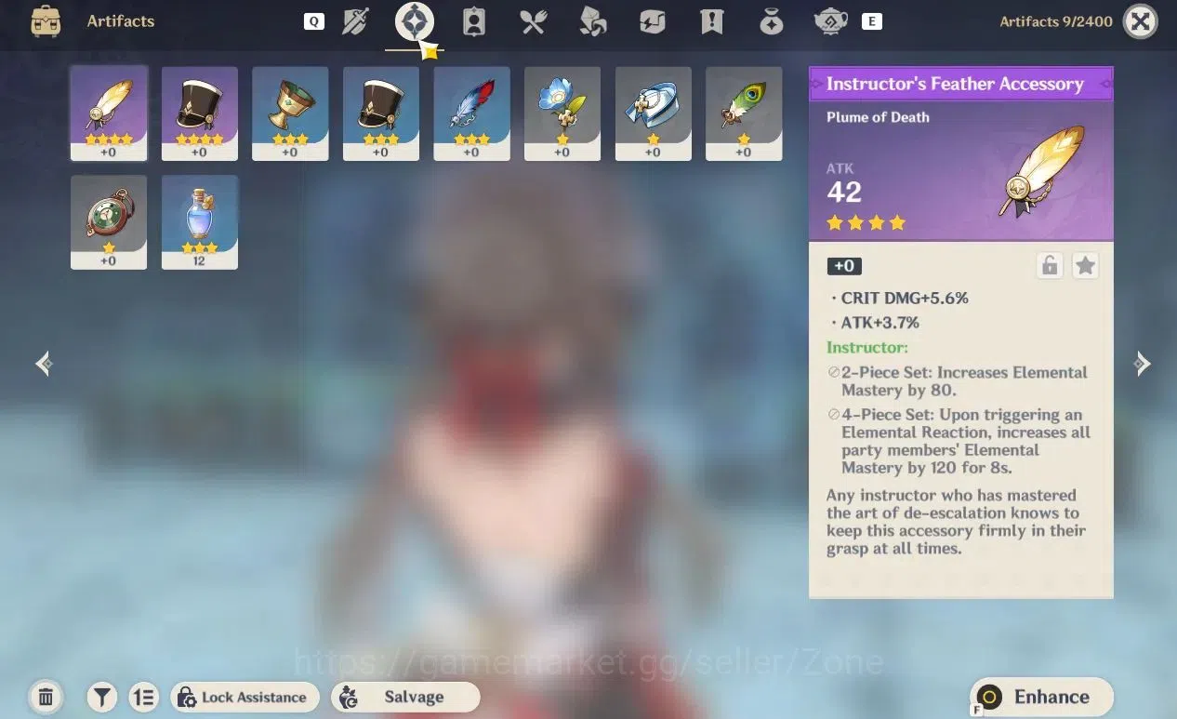1177x719 pixels.
Task: Open the artifact filter funnel
Action: pos(101,697)
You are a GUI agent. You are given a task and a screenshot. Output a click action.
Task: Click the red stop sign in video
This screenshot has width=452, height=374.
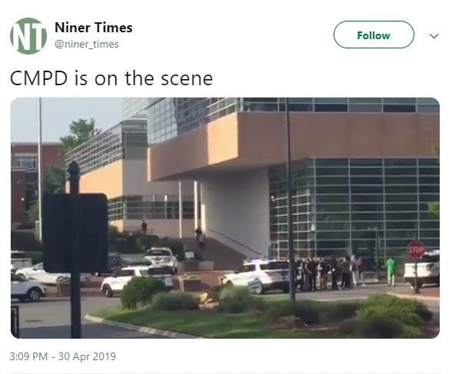click(x=415, y=250)
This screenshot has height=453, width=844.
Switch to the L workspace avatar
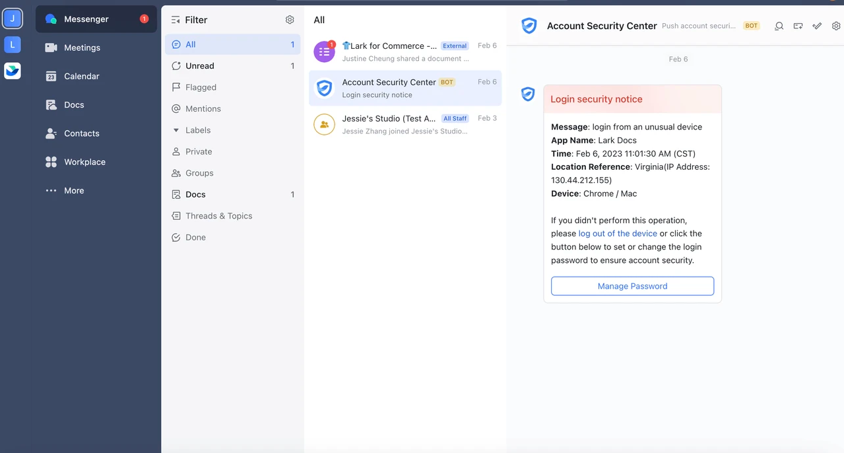coord(13,44)
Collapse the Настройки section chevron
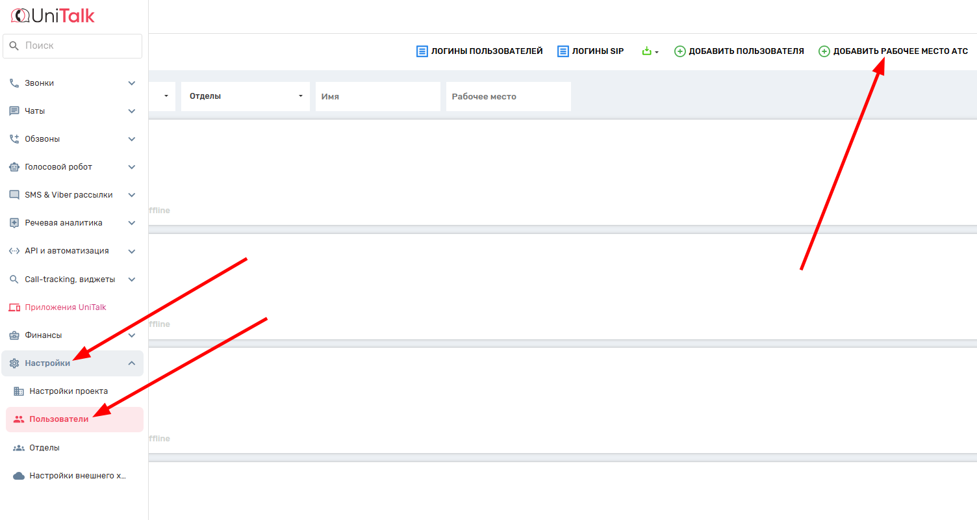Viewport: 977px width, 520px height. pos(132,363)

◆ ◆ ◆ ◆ ◆

[Problem]
Format these rows as a numbered list, dropping any blank lines. Include every row, but omit the pictures from your answer.

[Completed task]
1. 1177x719 pixels.
2. Task: Open the artifact filter funnel
3. Action: pos(101,697)
4. You are a GUI agent. You are given a task and a screenshot. Output a click action.
5. Task: Click the red stop sign in video
6. This screenshot has width=452, height=374.
7. click(x=415, y=250)
8. This screenshot has height=453, width=844.
9. Switch to the L workspace avatar
10. coord(13,44)
11. Collapse the Настройки section chevron
12. Viewport: 977px width, 520px height. pos(132,363)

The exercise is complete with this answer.